First let’s talk about addition. As the coefficients are modulo 2, adding x + x = 2x = 0x = 0 since 2 mod 2 = 0. So, whenever there is two of the same term, they cancel, and when there is only one it persists. This is the same behavior as XOR. For example, adding (x^4 + x^2 + 1) + (x^3 + x^2):

(1x^4+0x^3+1x^2+0x^1+1x^0)+(0x^4+1x^3+1x^2+0x^1+0x^0) = (1x^4+1x^3+0x^2+0x^1+1x^0) 

or, using the compact coefficient only notation,

10101 XOR 01100 = 11001

Multiplication

Multiplication by x increases the power of each term by one. In the compact notation, this is equivalent to left bitwise shift.

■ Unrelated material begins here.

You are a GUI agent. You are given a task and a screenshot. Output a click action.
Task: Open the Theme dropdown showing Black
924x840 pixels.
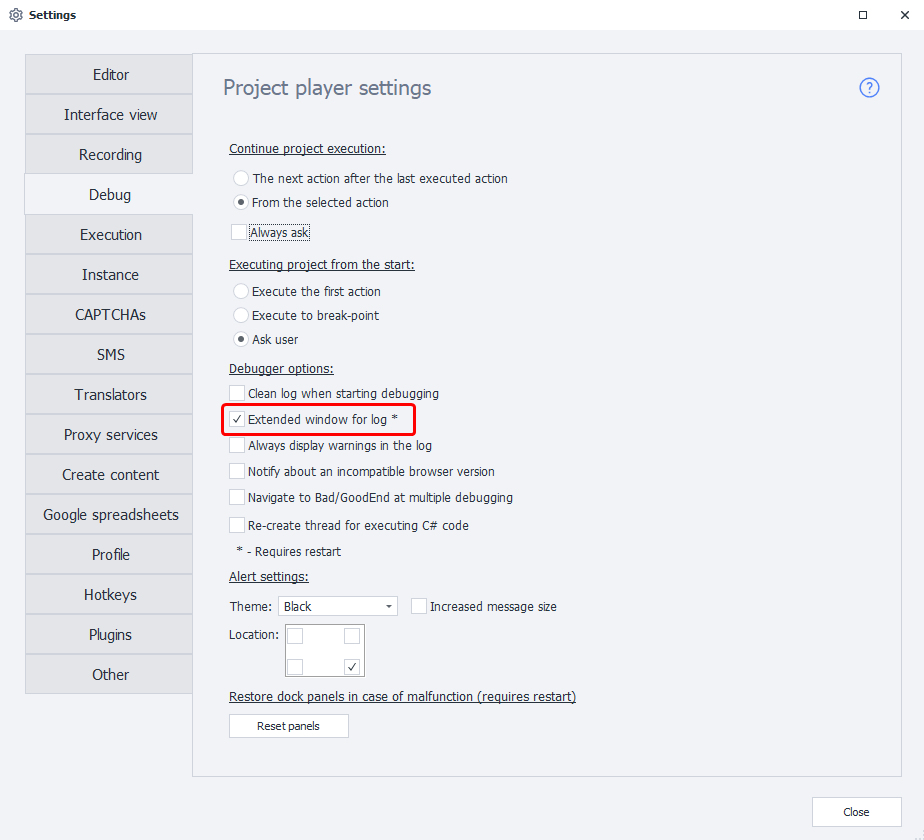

(1x^4+0x^3+1x^2+0x^1+1x^0) * x = (1x^5+0x^4+1x^3+0x^2+1x^1+0x^0)
10101 << 1 = 101010

So, to multiply polynomials f(x) * g(x) we can multiply f(x) by each term of g(x) separately, each being equivalent to a shift, and then add, the addition being equivalent to XOR. Let’s multiply (x^4 + x^2 + 1) * (x^3 + x^2)

(x^4 + x^2 + 1) * (x^3 + x^2) = (x^4 + x^2 + 1)*x^3 + (x^4 + x^2 + 1) *x^2
(10101 << 3) XOR (10101 << 2) = 10101000 XOR 01010100 = 11111100

So, the answer is x^7 + x^6 + x^5 + x^4 + x^3 + x^2.

Modulo Reduction

Reduction modulo h(x) is also fairly easy. It certainly does not require you to remember how to do long division. Like multiplication, we’ll do it term by term. Let’s continue with the same example, and take it modulo h(x) = x^5 + x

(x^7 + ... + x^2) mod (x^5+x) = [x^7 mod (x^5+x)] + ... + [x^2 mod (x^5+x)]

Now, if the degree, n, of x^n is smaller than that of h(x), here 5, then there is nothing to be done because h(x) won’t divide x^n.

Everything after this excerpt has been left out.